Online dating becoming less taboo for singles looking for love
02/14/2013 9:34 AM
02/14/2013 9:35 AM
Katie John said it was nerve-wracking nearly 14 years ago when she was preparing to tell her family about the man she was dating and falling in love with.
Once taboo, online dating has become more and more mainstream over the years, said Jeannie Assimos, senior managing editor for eHarmony Advice. In 1999 online dating wasn’t something that was openly discussed, but that’s exactly how John met the man who was to be her husband.
“My parents, at first, were very nervous about it because I met some stranger online,” she said. “But once they met him and got to know him they liked him. And now, him and my father are very close and my mother loves him.”
John was about 19 years old when she first joined Match.com. She met a guy whom she had dated for a while, but “it was a disaster.”
“Another horrible breakup story,” she said.
When she got back online a year later she went on a few dates but said she didn’t “click” with anyone.
That’s when she got a message from Brett John. He lived in Ohio and she lived in New Hampshire, but the distance didn’t concern her.
“I was very young,” Katie John said. “I had just turned 20. I didn’t think about logistics like that. Whoever I met, if I liked them [I figured it out].”

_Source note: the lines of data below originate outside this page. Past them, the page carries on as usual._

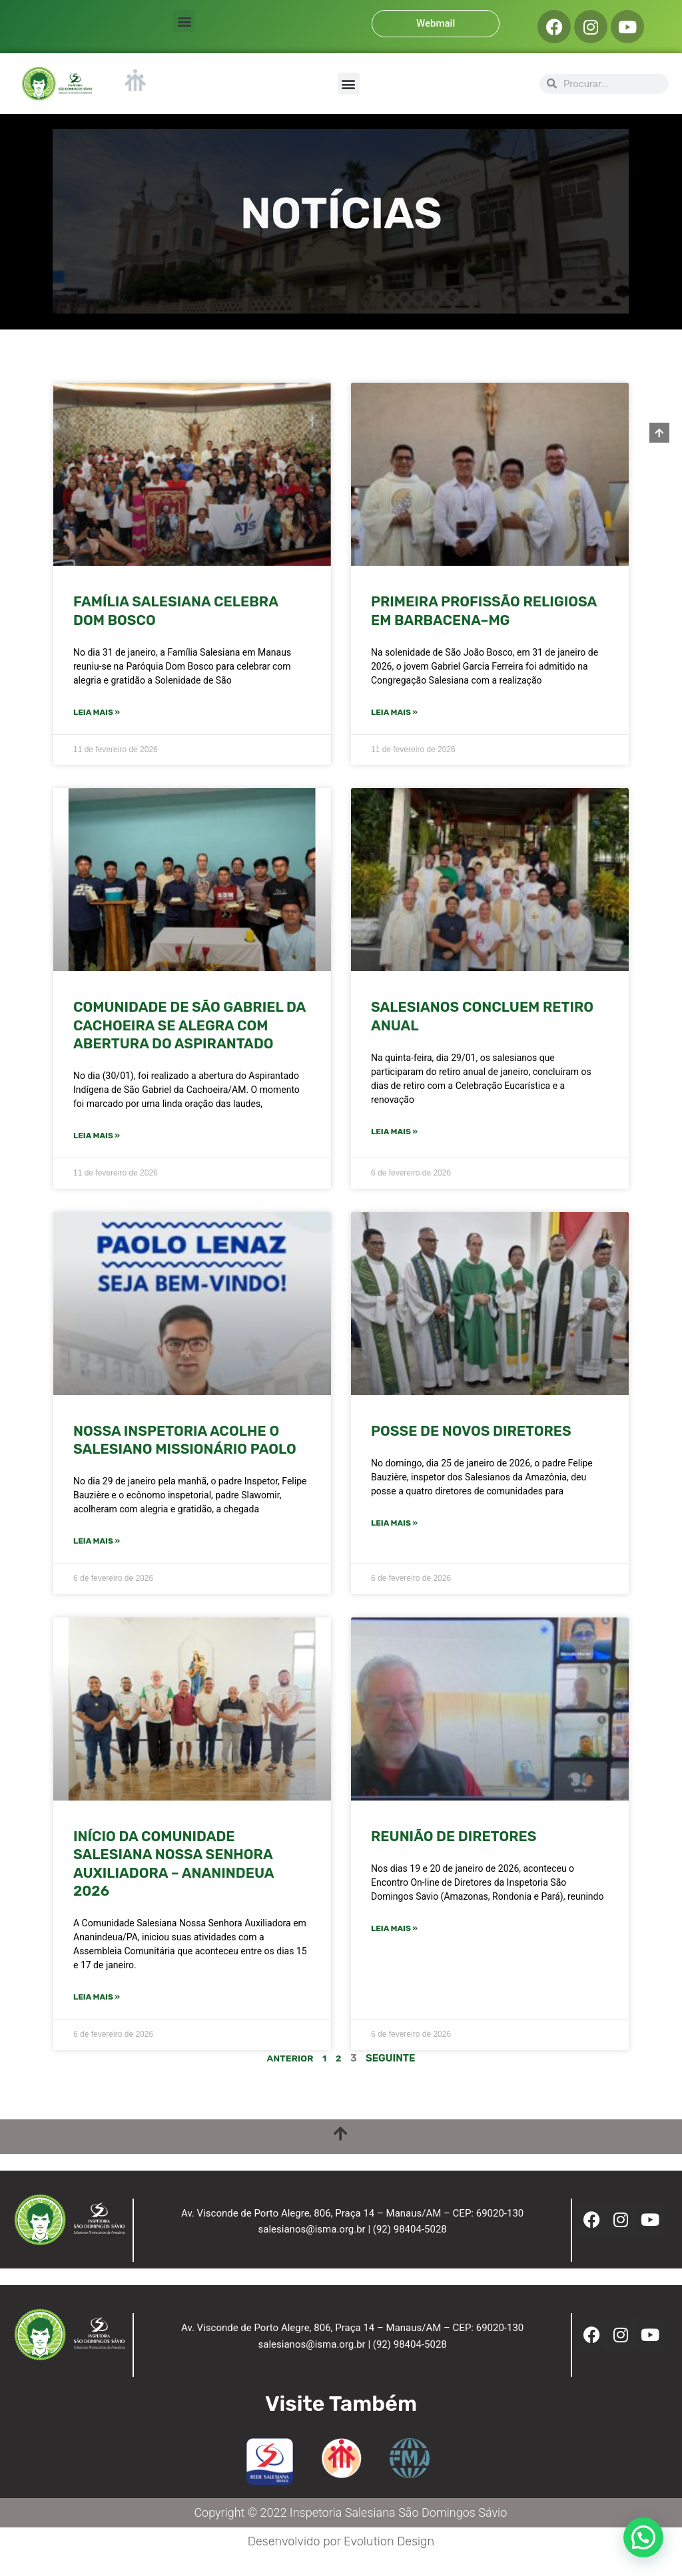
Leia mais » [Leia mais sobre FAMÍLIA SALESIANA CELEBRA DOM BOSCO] (96, 713)
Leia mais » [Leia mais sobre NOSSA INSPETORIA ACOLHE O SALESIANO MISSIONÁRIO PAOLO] (96, 1543)
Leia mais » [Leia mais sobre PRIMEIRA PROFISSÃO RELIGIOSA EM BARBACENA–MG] (394, 713)
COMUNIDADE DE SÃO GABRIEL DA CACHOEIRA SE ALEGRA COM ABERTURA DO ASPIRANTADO (189, 1025)
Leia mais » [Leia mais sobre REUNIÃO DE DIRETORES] (394, 1931)
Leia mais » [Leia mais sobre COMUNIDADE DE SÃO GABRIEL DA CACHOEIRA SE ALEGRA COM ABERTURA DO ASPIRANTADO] (96, 1137)
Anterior (289, 2061)
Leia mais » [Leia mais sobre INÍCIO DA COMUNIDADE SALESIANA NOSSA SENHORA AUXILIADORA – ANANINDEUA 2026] (96, 1999)
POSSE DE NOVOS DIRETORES (471, 1432)
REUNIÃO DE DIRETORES (453, 1838)
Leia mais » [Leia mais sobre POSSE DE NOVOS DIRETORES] (394, 1525)
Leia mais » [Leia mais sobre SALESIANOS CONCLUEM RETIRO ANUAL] (394, 1133)
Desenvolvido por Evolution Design (341, 2561)
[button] (184, 21)
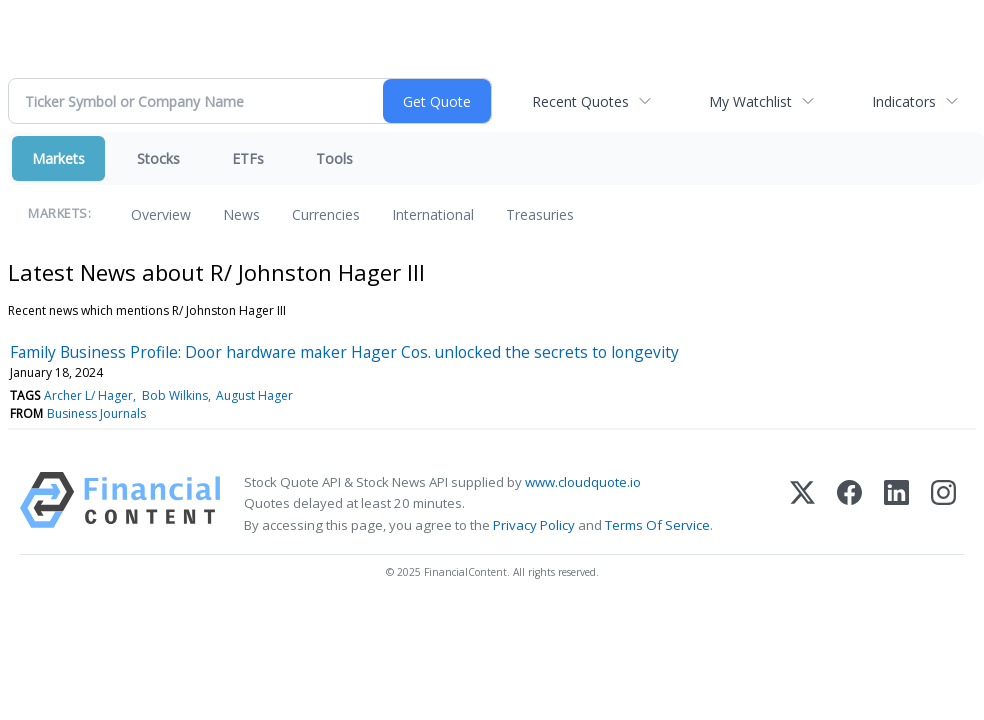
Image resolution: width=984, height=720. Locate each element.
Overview (161, 214)
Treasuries (540, 214)
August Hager (254, 395)
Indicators (904, 101)
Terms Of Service (657, 525)
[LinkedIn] (896, 503)
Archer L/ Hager (88, 395)
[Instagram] (943, 503)
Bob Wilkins (175, 395)
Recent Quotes (580, 101)
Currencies (326, 214)
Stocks (158, 158)
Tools (334, 158)
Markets (58, 158)
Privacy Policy (534, 525)
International (433, 214)
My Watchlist (750, 101)
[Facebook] (849, 503)
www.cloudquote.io (583, 482)
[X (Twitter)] (802, 503)
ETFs (248, 158)
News (241, 214)
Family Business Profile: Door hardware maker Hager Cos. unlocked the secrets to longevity (344, 352)
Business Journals (96, 413)
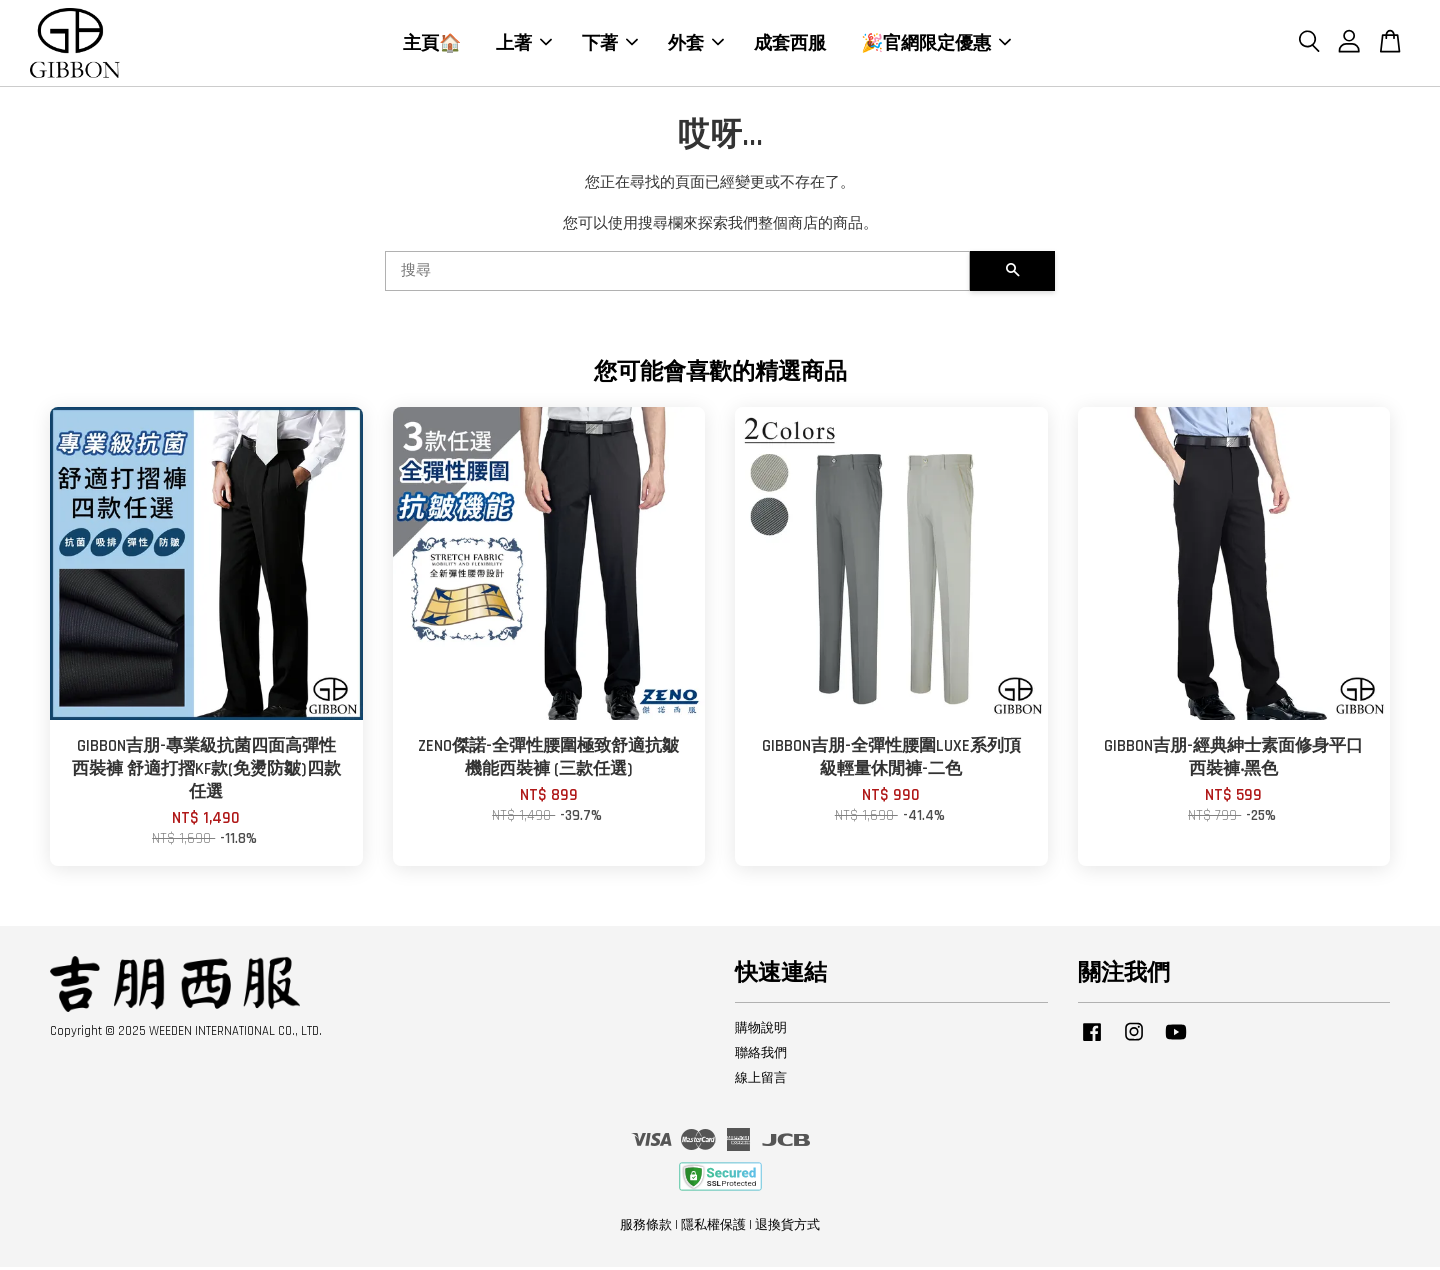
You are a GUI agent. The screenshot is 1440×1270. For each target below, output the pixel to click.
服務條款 (646, 1228)
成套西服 (790, 44)
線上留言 (761, 1081)
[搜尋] (677, 275)
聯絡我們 (761, 1056)
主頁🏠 (432, 44)
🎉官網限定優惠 (936, 44)
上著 (524, 44)
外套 (696, 44)
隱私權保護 (713, 1228)
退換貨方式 (787, 1228)
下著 (610, 44)
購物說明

Katie John, now 34, said she was online hoping to find someone she could eventually marry. Brett John said finding a wife wasn’t necessarily what he was looking for.
“I was very lonely and I was afraid of ending up alone,” Brett John said.
“He was looking for something,” Katie John said.
The couple, who now live in Myrtle Beach with their two daughters, began talking non-stop online and on the phone. A few weeks later, the pep band that Brett John was part of at Ohio State University was going to travel to Massachusetts – about 45 minutes from where Katie John lived.
“I was nervous and excited,” Katie John said. “Looking back on it I think I was crazy. … I was 20 and I was all alone. If my parents knew what I was doing they wouldn’t have liked it. But we were very lucky and blessed and destined to be together.”
Katie John said they immediately clicked and were engaged within a few months and married the next year.
“He is an awesome guy,” she said. “I think he’s a rare breed of men.”
In 2008 eHarmony had 30 million users, Assimos said. As of Wednesday afternoon there were 44 million users.
“More and more people are having success online,” she said. “When people hear those success stories they think they can try it.”
Katie John said that when it came out to friends that she and Brett John met online, people had a negative reaction.
“Now if they find out we met online, they’re like ‘Oh, cool. I know lots of people who did that,’” she said. “The perception of it is different and has changed over the years.”
Assimos also said as people get more tech savvy they get more comfortable with the idea of using online dating websites.
“Just look at the number of sites out there now,” she said.
A Google search for online dating sites brings up about 183 million results. Veteran sites such as Match.com and eHarmony.com can be found along with sites geared toward almost any kind of niche market.
Sites range from ChristianMingle.com, SeniorPeopleMeet.com, JDate.com and many others to newer sites such as Grouper, a site that brings two groups of friends together for a low-pressure date.
Many of the success story-couples tell Assimos they’re amazed by the fact that they’d lived in the same town for years but had never met before – dating online casts a much wider net.
Katie John said for a while she was afraid to refer to her marriage as a “success story.”
“Now that we’ve been married for almost 13 years we’re like, ‘OK, this worked,’” she said.